Krishna emphasizes that many of these plans assume a highly optimistic combination of token prices, sustained demand, and relatively controlled energy costs. If any of these variables shift—due to supply saturation, regulation, physical limits of the electrical grid, or social rejection of new infrastructures—the return on investment could plummet.
His message is particularly directed at the so-called hyperscalers: large cloud and digital service platforms. He warns that the race for size could become a trap if not accompanied by a truly solid business model.
Less Concrete, More Efficiency?
Krishna’s skepticism isn’t a denial of AI; rather, it questions the current growth model based on relentless rack stacking. His comments align with a broader debate emerging in the sector: how much does it make sense to continue scaling solely by adding more chips and megawatts, instead of better utilizing existing infrastructure?

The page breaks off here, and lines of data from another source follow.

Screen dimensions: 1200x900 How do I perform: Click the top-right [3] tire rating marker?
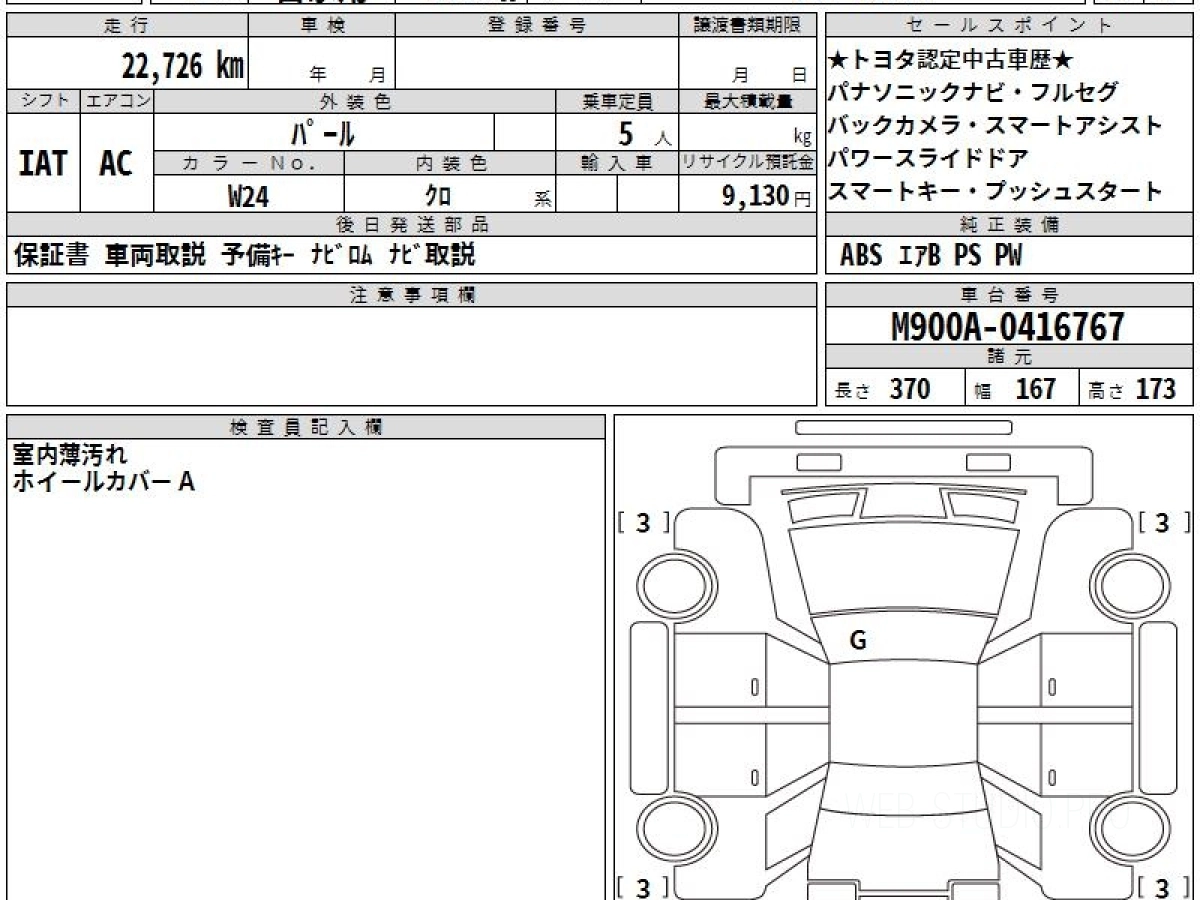point(1163,522)
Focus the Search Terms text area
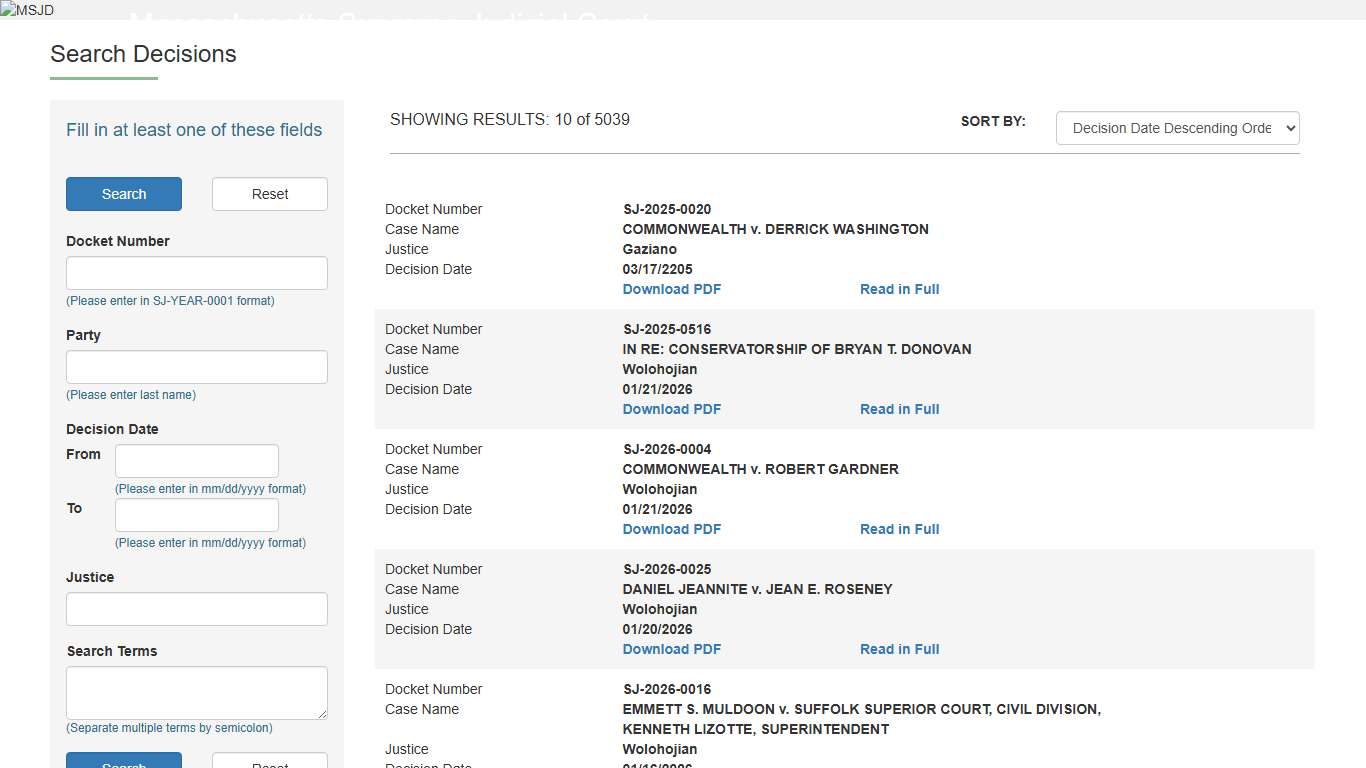Image resolution: width=1366 pixels, height=768 pixels. pos(197,692)
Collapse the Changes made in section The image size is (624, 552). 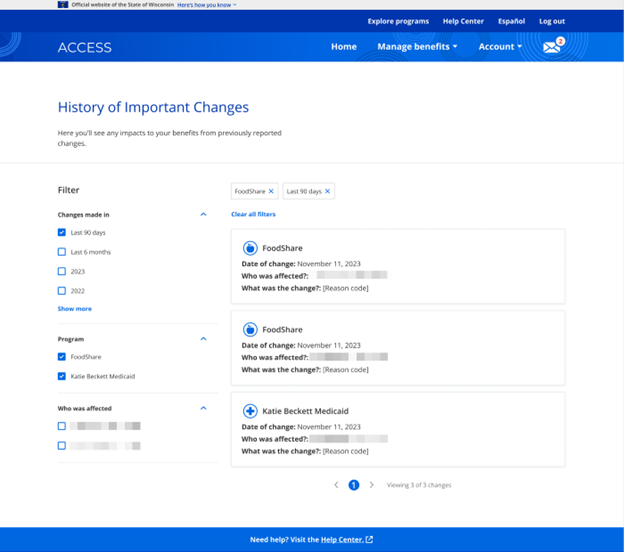click(203, 214)
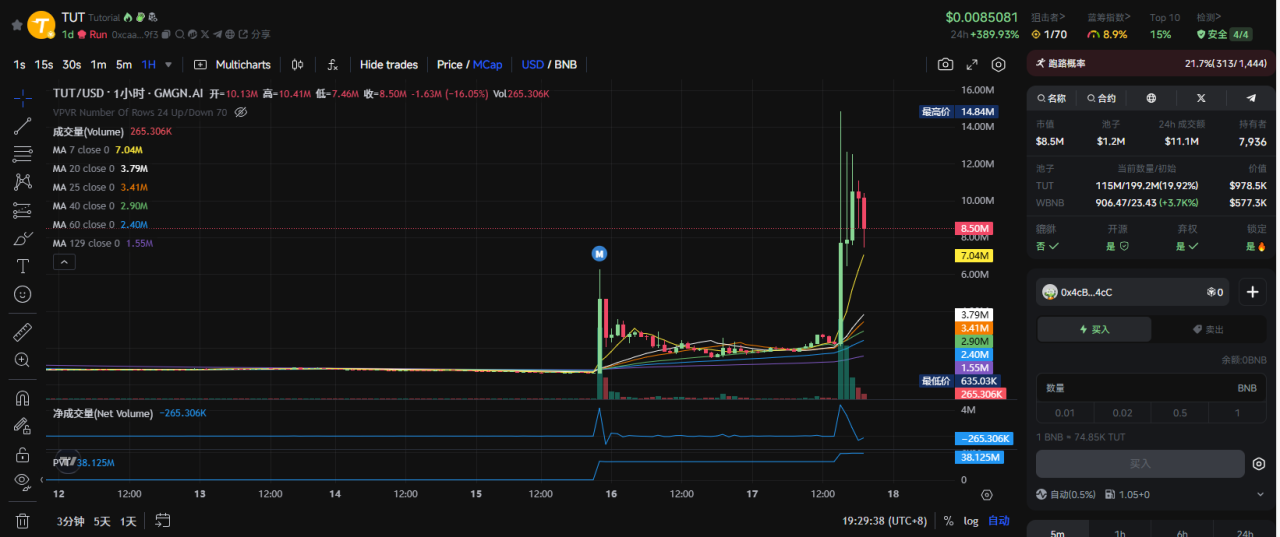Expand the auto slippage settings chevron

tap(1258, 494)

This involves various fronts: from software optimizations and more efficient architectures to new generations of specialized chips and smarter resource-sharing strategies among companies and workloads.
It also overlaps with growing concerns about the energy and water footprint of AI data centers and the actual capacity of electrical grids to absorb tens of gigawatts dedicated to calculations that, in many cases, are still seeking their economic and social fit.
A Wake-Up Call for the Market
Krishna’s statements are not a definitive diagnosis—long-term technology forecasts rarely unfold exactly as predicted—but they serve as a wake-up call for investors, regulators, and industry leaders.
If current figures are realized without fundamental improvements in efficiency, business models, and regulation, the industry could face a mountain of assets that are difficult to monetize in just a few years—right when social and political pressure regarding AI’s impact is at its peak.
In an environment where new data center projects and multi-billion-dollar chip deals are announced almost daily, the fact that a veteran leader like Krishna urges caution and emphasizes that numbers must add up is, at minimum, a sign that the debate on the economic and energy sustainability of mass AI is here to stay.